Brother Cavil (Dean Stockwell)
interrogates insurgent leader
Saul Tigh (Michael Hogan)

Season three of Battlestar Galactica is the first TV series to be based in part on the U.S. occupation of Iraq, told principally from the perspective of the occupied. There is a comprador government with a puppet president, brutal prisons that involve torture (one of the series’ regulars lost an eye), even – and the show is designed to make you root for their success – suicide bombers who take special aim at the police force recruited from among the occupied. In the context of the show, the actions of the insurgents – a term they use repeatedly – make total sense. They’re right intellectually and emotionally. The occupiers are cyborg type critters out to bring God, peace & democracy to the occupied, with summary executions if need be. Because their personalities can be downloaded & inserted into new roughly identical bodies, complete with their old memories, whenever they “die,” these toasters with attitude have a strong sense of the continuity of spirit & are basically crazy Christians – there is a Mormon subtext if you’ve been trained to pick it up. The occupied are humans, remnants of the population of Caprica, driven off-world by a revolt of their “Cylon” slaves, hunted to the edge of extinction. Now, however, the Cylons have had a change of heart & want to free the humans from their godless, violent lives.
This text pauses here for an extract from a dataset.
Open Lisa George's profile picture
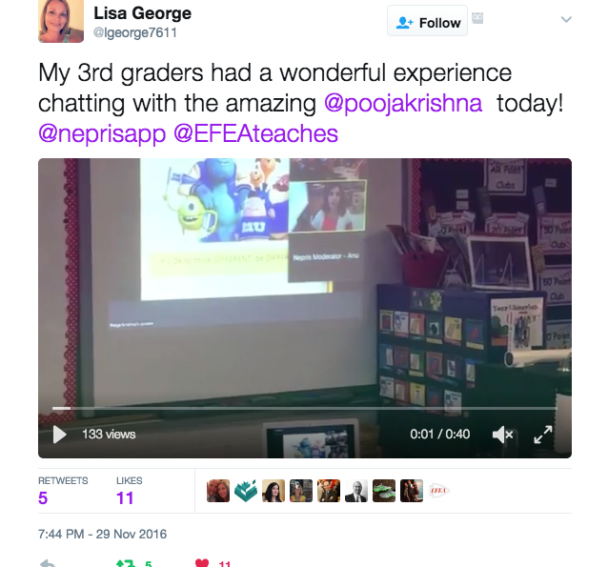Screen dimensions: 608x567 pyautogui.click(x=61, y=21)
This of course makes the Cylons more lethal than ever. Dean Stockwell’s portrayal of Brother Cavil, a Cylon priest – or priests, actually, since there are a limited number of Cylon body types and we see the same characters over & over, sometimes several at once – as a kind of Donald Rumsfeld is spot on. Prisoners are moved about wearing Abu Ghraib-like hoods over their heads. Battlestar Galactica is the perfect antidote to fascist fantasies like 24. The opening episodes – the Sci Fi channel ran two shows back-to-back to start the season – will air again on Friday, October 13 at 1:00 PM Eastern & at 3:00 AM the following morning. Battlestar Galactica normally airs Fridays at 9:00 PM.